Collected data
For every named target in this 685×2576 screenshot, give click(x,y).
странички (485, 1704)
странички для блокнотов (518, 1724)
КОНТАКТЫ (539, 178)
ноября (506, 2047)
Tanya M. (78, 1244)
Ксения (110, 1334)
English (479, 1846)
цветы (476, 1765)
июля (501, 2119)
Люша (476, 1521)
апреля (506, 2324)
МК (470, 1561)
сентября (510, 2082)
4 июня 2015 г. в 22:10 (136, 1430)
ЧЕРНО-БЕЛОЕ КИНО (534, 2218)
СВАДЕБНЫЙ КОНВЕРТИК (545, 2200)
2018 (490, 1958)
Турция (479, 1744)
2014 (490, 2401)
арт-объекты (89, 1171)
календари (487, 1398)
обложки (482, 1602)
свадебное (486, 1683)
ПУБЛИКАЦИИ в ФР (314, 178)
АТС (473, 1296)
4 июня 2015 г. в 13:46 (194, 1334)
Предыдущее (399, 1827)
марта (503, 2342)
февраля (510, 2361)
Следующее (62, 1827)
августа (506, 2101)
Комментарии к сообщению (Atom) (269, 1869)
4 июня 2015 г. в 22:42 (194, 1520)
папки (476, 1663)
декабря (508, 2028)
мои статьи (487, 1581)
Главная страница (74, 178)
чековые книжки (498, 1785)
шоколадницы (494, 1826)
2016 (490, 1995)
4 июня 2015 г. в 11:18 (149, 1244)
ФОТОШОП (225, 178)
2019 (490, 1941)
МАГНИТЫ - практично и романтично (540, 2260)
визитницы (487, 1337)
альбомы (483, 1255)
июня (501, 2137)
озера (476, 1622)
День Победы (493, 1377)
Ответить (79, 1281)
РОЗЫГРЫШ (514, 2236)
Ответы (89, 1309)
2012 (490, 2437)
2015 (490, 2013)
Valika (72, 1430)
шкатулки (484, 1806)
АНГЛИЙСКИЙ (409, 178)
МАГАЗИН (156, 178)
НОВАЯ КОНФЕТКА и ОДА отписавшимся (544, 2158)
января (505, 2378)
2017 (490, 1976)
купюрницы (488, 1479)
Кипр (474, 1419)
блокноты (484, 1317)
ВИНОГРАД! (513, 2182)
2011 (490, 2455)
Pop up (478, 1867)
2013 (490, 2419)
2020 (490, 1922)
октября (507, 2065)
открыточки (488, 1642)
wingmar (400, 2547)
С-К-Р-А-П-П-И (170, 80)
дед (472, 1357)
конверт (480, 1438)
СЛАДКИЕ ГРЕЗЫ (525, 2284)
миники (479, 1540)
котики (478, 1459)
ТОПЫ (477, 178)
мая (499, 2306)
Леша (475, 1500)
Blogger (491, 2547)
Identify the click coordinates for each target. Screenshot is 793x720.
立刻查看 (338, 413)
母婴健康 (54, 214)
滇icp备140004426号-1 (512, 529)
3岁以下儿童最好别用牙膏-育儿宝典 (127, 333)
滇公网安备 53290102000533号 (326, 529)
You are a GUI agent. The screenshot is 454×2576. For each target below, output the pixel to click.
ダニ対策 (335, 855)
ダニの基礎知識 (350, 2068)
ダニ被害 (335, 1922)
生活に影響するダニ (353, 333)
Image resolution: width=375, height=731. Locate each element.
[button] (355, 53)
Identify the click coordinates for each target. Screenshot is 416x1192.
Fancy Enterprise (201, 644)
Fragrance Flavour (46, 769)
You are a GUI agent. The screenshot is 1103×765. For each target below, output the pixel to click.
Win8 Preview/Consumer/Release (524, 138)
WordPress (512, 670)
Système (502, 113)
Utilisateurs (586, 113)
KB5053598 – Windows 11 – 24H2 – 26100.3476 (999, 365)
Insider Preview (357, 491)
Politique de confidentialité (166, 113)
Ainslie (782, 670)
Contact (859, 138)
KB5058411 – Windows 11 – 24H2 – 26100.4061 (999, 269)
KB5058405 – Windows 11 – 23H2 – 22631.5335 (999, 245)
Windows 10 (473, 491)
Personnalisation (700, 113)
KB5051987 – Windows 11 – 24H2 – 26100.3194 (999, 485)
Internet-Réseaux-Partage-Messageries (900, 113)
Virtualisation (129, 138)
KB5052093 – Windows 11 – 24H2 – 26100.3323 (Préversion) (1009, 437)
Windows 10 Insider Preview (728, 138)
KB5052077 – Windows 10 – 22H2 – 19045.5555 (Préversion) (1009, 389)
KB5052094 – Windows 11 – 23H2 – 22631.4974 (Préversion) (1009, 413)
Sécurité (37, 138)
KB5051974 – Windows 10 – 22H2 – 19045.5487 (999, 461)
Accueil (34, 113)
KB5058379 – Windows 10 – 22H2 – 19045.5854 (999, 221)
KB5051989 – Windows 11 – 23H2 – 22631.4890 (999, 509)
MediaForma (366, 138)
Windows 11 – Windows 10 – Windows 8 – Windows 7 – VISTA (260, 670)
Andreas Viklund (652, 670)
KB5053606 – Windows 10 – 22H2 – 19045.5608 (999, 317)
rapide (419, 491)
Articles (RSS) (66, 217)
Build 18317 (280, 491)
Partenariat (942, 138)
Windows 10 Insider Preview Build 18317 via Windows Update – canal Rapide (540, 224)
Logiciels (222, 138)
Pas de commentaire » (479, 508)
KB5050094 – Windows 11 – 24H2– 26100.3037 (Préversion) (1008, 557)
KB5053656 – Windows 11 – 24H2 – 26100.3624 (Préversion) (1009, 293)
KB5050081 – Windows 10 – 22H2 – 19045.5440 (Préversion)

## [Instructions for the task]
Copy out everything from the start of the items down to the line containing "сентября (510, 2082)", both included, with the requests unchanged. Shift every x and y coordinate in the answers by -108.

## [Written response]
For every named target in this 685×2576 screenshot, give click(x,y).
странички (377, 1596)
странички для блокнотов (410, 1616)
КОНТАКТЫ (431, 70)
ноября (398, 1939)
Tanya M. (-30, 1136)
Ксения (2, 1226)
English (371, 1738)
цветы (368, 1657)
июля (393, 2011)
Люша (368, 1413)
апреля (398, 2216)
МК (362, 1453)
сентября (402, 1974)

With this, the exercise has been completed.